Raison.—La thèse émise dans ce chapitre est absolument l’opposé des idées actuelles qui veulent qu’en toutes situations de guerre, un soldat combatte jusqu’à ce qu’il soit réduit à l’impuissance la plus absolue, que ce soit dans une place ou en rase campagne, ce que notre grand Corneille a si noblement et magnifiquement exprimé dans Horace:
«Que vouliez-vous qu’il fît contre trois?
—Qu’il mourût,
Ou qu’un beau désespoir alors le secourût.»
Cette obligation, nos lois la sanctionnent, mais pas aussi sévèrement encore qu’elles le devraient, quoi qu’en disent les philanthropes et les internationalistes, parce que c’est là une question de salut public. Les Anglais ont eu raison de fusiller en 1756 leur amiral Bing qui avait laissé reprendre Mahon; Napoléon a regretté de n’avoir pas agi de même en 1808 à l’égard de Dupont qui avait signé la capitulation de Baylen; avoir fait grâce à Bazaine capitulant à Metz en 1870, a été une grosse faute.
27, Batre.—Battre en brèche.
27, Dedans.—En 1524. Cet acte de cruauté ne fit qu’irriter les assiégés et les inciter à se défendre avec plus d’opiniâtreté, ce qui donna le temps aux Impériaux, surpris par notre brusque entrée en campagne, de rassembler leurs forces et de venir au secours de la ville qui fut sauvée par la bataille livrée sous ses murs (bataille de Pavie, 1525); les assiégeants durent suspendre le siège pour y participer et ne purent le reprendre. Du Bellay, II.
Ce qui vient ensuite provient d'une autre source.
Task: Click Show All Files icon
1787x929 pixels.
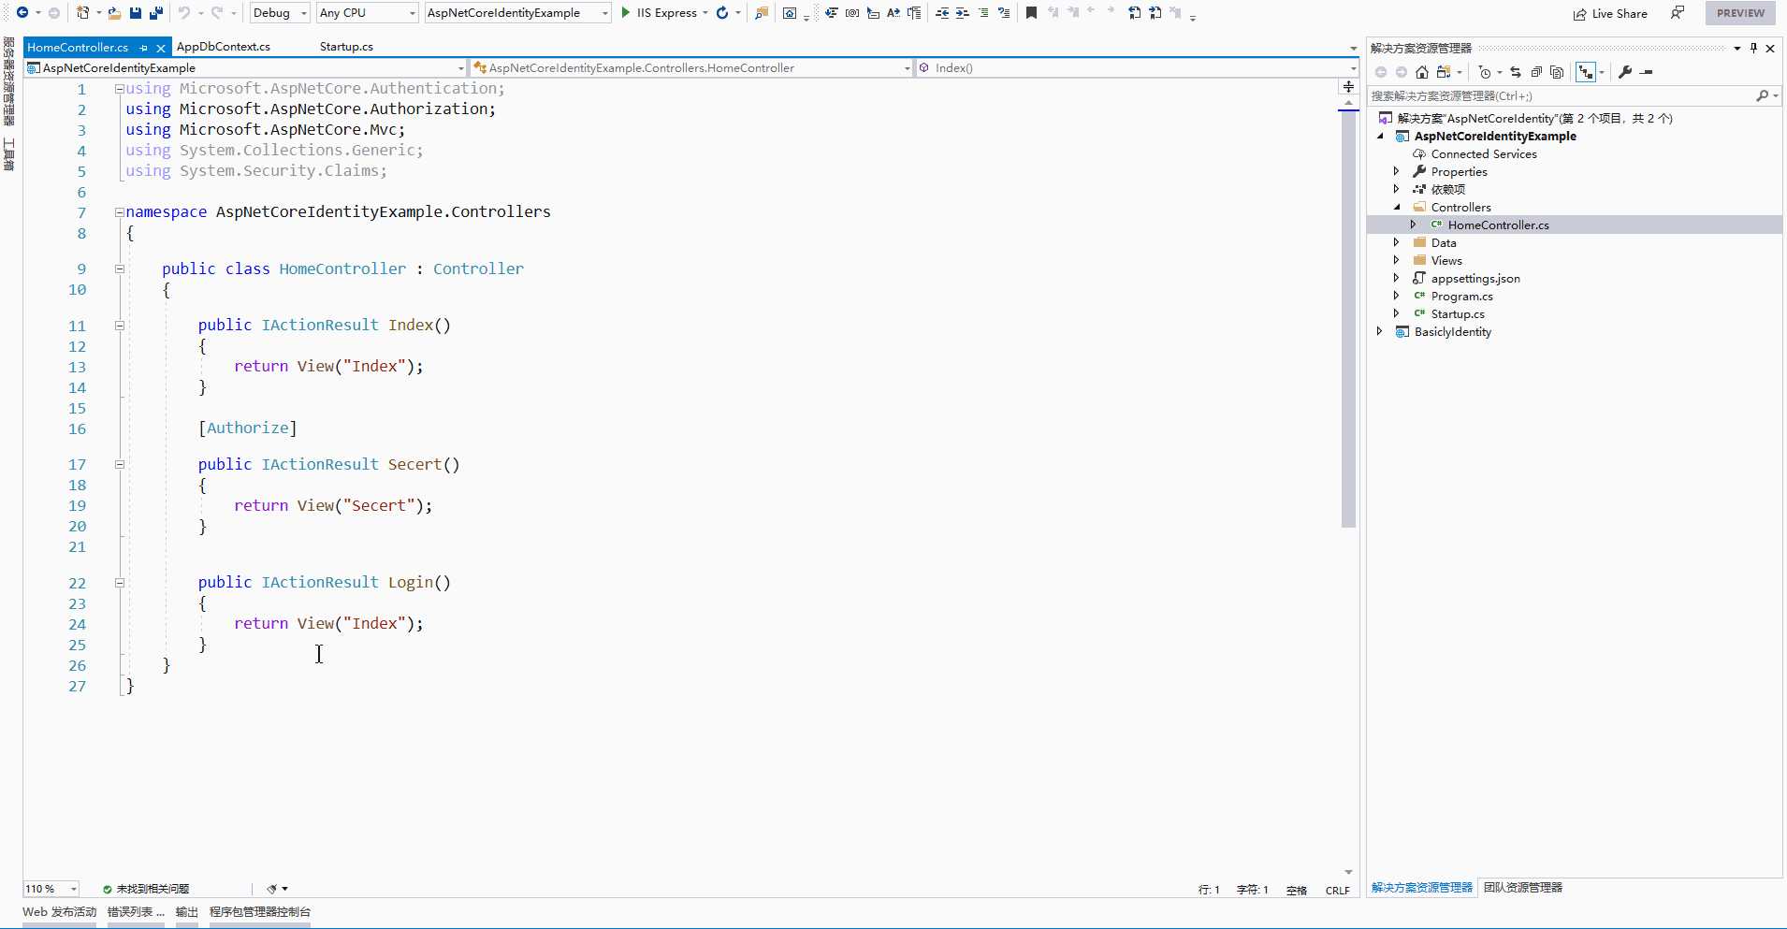Action: pos(1557,72)
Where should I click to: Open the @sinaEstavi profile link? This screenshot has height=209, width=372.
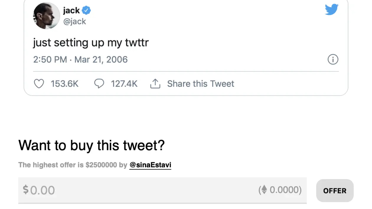tap(150, 165)
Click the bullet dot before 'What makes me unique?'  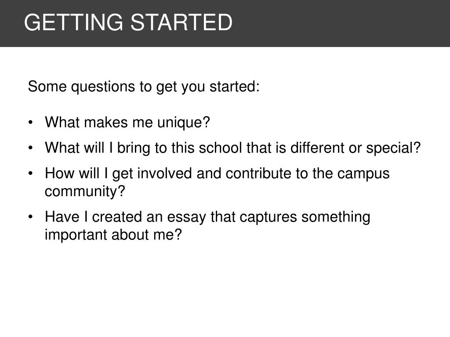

28, Dauphin.—François, fils aîné de François Ier, qui mourut cette même année (1536), par suite d’une imprudence. Échauffé par une partie de jeu de paume, il but de l’eau glacée; il en résulta une fluxion de poitrine qui eut vite raison d’un tempérament délabré par un abus précoce des plaisirs. Le roi, dans sa douleur, crut à un empoisonnement, on ouvrit une instruction; l’empoisonneur présumé fut écartelé et on accusa ouvertement l’empereur Charles-Quint, et même Catherine de Médicis, femme du fils cadet du roi, d’avoir inspiré le crime; mais ces soupçons ne reposaient sur rien et on dut les abandonner.
28, Monts.—Au delà des Alpes, en Italie.